_What the exercise asks_. How many lines in the listing below contain the string "bounding"? Reply with the number alone.

## begin

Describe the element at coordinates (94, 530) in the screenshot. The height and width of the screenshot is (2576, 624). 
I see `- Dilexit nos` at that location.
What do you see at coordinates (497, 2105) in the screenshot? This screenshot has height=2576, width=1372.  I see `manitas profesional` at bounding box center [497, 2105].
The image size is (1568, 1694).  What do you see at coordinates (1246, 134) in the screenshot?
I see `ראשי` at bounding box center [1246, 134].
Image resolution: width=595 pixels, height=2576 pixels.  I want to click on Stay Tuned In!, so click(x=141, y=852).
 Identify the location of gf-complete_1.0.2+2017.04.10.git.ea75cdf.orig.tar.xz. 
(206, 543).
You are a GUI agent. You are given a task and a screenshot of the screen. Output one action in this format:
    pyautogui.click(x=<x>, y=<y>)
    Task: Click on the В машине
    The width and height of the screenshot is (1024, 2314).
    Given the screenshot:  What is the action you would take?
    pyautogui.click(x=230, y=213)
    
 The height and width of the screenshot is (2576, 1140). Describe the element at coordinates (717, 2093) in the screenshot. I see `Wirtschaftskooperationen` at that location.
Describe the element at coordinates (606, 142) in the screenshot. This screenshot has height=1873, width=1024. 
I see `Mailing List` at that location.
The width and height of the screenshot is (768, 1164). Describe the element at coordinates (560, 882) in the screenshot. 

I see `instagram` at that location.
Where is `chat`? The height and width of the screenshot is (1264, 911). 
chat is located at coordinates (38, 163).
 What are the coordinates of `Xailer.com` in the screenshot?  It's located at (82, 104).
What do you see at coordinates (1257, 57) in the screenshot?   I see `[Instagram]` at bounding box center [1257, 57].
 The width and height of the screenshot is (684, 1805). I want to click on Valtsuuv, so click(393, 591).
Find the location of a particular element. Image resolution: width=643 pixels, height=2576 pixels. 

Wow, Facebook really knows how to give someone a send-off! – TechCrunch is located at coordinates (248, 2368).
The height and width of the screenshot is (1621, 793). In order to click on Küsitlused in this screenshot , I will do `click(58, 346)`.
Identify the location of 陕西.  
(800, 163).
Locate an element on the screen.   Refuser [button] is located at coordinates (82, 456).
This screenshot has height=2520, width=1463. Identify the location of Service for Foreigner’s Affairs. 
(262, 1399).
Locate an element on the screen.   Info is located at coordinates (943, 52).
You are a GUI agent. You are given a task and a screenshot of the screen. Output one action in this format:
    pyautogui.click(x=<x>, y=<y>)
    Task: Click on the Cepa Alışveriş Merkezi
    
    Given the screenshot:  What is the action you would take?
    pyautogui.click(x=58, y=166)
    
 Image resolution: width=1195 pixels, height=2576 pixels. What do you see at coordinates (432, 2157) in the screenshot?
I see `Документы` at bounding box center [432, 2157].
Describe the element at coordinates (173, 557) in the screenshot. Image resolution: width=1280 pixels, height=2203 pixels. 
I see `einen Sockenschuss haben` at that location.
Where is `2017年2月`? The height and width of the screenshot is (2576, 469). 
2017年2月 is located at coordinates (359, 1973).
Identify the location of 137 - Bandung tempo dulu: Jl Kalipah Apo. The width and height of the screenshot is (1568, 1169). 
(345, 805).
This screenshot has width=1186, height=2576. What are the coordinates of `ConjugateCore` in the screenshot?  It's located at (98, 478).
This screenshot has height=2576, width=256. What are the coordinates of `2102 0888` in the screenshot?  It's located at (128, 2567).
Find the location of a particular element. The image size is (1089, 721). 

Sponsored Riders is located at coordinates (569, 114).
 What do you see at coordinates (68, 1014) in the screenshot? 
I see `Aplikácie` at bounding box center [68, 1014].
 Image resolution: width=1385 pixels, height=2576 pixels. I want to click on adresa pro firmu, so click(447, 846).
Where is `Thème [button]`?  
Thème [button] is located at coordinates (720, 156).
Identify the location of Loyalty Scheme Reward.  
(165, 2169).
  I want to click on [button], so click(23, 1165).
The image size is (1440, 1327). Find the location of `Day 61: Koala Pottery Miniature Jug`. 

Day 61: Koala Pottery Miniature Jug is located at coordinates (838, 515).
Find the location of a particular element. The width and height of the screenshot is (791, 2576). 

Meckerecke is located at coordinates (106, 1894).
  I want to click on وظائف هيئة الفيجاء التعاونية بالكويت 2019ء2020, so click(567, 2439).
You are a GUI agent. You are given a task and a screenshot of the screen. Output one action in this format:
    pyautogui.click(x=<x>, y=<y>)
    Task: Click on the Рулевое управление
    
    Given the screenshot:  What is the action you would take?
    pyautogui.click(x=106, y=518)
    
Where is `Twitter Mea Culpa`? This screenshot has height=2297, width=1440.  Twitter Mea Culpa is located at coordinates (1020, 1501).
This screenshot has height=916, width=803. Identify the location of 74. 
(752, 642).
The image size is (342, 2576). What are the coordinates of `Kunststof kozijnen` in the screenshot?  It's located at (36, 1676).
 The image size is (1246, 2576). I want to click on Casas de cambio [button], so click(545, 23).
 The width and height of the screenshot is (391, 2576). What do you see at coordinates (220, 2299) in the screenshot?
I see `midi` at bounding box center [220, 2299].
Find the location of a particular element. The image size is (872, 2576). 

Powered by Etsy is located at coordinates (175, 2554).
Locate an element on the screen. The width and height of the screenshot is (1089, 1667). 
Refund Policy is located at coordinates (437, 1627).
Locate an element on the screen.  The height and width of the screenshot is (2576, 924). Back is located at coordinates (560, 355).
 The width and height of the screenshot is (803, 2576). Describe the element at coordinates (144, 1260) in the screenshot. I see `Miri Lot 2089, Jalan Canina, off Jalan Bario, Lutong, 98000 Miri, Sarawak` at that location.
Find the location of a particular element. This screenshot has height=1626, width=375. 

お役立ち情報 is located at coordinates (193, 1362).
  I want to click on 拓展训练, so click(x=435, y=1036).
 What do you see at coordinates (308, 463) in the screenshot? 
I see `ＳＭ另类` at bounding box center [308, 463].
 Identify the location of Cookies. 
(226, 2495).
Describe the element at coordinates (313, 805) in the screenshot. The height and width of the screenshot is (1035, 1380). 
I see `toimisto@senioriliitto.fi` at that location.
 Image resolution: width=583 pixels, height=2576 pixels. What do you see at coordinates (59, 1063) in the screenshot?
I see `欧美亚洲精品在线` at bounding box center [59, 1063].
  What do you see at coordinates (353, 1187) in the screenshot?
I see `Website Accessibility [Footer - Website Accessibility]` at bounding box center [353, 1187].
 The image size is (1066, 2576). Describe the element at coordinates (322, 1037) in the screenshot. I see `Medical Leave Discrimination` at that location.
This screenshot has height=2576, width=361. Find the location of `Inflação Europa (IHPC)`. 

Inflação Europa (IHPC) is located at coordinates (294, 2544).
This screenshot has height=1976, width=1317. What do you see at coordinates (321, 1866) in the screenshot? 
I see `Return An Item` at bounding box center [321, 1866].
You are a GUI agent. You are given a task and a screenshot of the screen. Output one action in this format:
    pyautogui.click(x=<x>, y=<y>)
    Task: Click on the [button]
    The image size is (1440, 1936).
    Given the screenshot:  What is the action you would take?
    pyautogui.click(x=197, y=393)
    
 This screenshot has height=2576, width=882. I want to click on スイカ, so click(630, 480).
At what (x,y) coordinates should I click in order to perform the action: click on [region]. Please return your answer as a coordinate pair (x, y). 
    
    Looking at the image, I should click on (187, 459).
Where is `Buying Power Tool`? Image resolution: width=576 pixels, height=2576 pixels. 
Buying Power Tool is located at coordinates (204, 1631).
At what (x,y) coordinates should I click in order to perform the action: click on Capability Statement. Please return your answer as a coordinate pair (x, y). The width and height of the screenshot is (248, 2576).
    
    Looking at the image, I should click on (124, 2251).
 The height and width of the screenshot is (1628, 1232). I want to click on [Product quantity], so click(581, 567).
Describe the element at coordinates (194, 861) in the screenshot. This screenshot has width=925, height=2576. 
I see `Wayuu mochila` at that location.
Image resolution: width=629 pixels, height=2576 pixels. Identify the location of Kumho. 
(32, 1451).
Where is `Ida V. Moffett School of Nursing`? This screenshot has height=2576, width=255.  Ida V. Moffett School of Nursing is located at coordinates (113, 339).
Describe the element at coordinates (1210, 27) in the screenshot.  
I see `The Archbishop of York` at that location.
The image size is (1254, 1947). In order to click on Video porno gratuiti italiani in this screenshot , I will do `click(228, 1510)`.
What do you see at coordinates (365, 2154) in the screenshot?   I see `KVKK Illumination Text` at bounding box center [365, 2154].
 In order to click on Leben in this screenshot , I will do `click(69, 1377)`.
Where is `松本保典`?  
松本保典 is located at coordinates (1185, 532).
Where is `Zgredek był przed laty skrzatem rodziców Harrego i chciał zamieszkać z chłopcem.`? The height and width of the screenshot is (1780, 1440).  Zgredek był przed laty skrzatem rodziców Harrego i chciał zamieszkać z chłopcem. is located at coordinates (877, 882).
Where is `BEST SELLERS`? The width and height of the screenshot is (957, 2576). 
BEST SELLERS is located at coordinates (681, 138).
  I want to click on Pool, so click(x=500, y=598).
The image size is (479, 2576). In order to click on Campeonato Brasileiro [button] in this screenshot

## end

_Answer to this task_. 11